EDITORIAL: Howell's first job is to reassure clients

Rupert Howell has been given the chance to hit the tarmac running at McCann-Erickson, though probably not in the way he would have wished.

No sooner has he been parachuted in as the president of the network's Europe, Middle East and Africa region, then two major names - Birds Eye and Bacardi Breezer - threaten to bale out.

No early trial of his leadership could be tougher than this. If he can galvanise McCann well enough to retain the accounts, he'll be hailed as a saviour. If he fails, there'll be no shortage of those savouring the schadenfreude.

Both pieces of business are crucial to McCann for different reasons. The Unilever-owned Birds Eye is a long-standing network client and will not have taken the decision to review its £22 million account lightly. Should it go, its departure will inevitably raise questions about McCann's ability to handle the complex and demanding international assignments that have been its forte.

Bacardi Breezer isn't in the same league. Nevertheless, it remains an important client which has allowed McCann to produce the kind of creative work which will make it more attractive to local clients who usually perceive it as an advertising factory whose structure and culture is best suited to multinational business.

With his experiences at the then HHCL & Partners to draw on, Howell knows only too well how the loss of a couple of accounts in rapid succession can make other clients nervous and precipitate a domino effect. Doubtless he will have been forewarned before his arrival about which accounts were in need of urgent care and attention and will have prepared himself accordingly. In his favour is the fact that he knows the culture of both the accounts very well. Not only is HHCL a Unilever roster agency but it used to handle Bacardi's Martini sister brand. However, such knowledge can work against you if the client is determined to break with the past.

Howell's priorities are obvious.
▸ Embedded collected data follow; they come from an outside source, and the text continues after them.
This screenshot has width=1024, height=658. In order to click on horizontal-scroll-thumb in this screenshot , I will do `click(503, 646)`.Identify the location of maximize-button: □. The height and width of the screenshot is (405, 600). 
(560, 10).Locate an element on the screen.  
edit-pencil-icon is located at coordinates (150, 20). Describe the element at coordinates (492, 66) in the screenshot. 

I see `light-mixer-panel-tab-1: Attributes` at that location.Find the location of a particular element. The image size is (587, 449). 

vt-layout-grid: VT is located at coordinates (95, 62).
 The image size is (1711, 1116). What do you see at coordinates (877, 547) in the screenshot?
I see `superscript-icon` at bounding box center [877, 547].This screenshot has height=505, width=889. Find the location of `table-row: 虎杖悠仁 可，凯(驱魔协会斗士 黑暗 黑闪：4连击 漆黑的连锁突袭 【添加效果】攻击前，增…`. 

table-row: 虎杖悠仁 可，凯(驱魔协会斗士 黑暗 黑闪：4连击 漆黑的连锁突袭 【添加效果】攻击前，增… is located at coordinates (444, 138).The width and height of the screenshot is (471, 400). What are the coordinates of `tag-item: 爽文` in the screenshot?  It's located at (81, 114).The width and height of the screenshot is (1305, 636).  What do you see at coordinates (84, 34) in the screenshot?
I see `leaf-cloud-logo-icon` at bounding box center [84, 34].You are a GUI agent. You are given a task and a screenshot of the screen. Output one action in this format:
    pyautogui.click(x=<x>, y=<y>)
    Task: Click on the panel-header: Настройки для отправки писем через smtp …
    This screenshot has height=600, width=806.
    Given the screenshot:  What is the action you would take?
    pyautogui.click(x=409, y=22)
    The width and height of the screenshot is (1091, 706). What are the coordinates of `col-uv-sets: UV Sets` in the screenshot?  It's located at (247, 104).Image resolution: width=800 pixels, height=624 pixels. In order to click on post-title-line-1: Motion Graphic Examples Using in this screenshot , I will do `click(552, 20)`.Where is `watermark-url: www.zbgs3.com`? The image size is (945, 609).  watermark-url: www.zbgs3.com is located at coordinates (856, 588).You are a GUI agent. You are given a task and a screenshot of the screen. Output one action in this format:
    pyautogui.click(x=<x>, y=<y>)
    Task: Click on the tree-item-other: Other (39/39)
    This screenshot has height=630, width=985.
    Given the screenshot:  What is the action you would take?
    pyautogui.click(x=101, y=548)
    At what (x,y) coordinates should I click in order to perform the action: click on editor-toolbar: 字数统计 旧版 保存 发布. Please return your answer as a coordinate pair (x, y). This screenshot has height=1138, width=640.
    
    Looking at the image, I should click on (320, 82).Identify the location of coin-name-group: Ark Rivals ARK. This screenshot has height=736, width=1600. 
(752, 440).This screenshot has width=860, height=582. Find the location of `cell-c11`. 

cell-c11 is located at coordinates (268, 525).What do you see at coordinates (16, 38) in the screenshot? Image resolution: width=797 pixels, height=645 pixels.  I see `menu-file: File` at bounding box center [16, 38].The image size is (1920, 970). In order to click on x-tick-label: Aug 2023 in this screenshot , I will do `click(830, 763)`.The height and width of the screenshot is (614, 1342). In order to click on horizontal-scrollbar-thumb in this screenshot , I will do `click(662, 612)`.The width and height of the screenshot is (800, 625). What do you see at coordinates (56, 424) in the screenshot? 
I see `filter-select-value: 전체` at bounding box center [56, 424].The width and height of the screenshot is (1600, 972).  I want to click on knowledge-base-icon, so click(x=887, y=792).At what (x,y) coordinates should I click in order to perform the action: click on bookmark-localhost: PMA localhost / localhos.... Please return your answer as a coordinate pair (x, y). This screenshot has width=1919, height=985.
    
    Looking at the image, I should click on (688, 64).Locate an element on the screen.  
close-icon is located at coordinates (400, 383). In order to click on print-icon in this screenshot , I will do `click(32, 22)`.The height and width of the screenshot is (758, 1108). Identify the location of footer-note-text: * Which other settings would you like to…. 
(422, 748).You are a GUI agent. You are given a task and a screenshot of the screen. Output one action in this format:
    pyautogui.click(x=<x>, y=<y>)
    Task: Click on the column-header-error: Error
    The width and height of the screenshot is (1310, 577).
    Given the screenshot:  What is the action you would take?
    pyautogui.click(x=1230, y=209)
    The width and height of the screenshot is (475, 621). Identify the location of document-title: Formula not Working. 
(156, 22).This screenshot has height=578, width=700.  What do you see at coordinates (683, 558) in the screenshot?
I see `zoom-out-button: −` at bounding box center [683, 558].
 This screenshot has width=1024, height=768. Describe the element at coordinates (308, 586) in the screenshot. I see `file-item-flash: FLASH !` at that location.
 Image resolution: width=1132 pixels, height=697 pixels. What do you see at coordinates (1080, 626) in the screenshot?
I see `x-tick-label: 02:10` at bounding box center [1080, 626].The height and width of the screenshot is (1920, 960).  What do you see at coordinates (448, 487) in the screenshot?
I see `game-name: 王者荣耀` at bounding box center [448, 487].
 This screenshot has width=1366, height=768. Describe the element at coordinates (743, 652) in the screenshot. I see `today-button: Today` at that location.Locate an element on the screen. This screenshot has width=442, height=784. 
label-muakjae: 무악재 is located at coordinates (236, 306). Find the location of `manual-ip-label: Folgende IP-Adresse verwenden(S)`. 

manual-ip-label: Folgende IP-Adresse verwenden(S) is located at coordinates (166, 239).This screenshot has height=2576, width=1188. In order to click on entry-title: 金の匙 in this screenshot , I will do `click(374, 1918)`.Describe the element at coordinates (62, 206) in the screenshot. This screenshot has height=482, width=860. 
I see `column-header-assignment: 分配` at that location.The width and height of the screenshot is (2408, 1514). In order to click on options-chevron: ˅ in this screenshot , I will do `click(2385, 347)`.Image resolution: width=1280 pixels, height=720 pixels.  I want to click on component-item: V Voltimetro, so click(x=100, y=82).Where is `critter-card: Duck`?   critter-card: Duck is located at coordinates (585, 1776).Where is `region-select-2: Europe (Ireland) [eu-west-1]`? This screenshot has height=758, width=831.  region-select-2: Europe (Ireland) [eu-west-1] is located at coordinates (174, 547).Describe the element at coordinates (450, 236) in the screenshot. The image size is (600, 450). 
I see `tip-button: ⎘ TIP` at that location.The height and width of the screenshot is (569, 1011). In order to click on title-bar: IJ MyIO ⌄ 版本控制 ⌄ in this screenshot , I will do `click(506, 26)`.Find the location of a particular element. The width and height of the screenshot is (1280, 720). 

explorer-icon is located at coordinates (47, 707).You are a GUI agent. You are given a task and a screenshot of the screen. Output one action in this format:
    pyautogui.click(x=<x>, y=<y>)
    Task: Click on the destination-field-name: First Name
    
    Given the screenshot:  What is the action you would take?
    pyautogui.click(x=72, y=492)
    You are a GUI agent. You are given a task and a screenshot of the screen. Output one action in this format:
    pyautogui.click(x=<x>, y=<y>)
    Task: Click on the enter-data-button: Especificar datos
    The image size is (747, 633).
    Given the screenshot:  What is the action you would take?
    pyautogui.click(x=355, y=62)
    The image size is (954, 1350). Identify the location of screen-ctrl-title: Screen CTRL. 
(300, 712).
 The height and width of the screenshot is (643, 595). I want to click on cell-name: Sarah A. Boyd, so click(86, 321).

First, he must seek assurances from the highest level at both client companies that McCann is being allowed to repitch on a level playing field and to be clear what the agency needs to do to keep both accounts. Second, he must understand the strategic challenges faced by both brands. Bacardi Breezer, in particular, seems unsure of where it's going. Above all, he must ensure McCann focuses on what needs to be done and rises above a "blame culture" - the inevitable by-product of so much internal upheaval. Retaining both accounts could be just the tonic McCann and Howell need.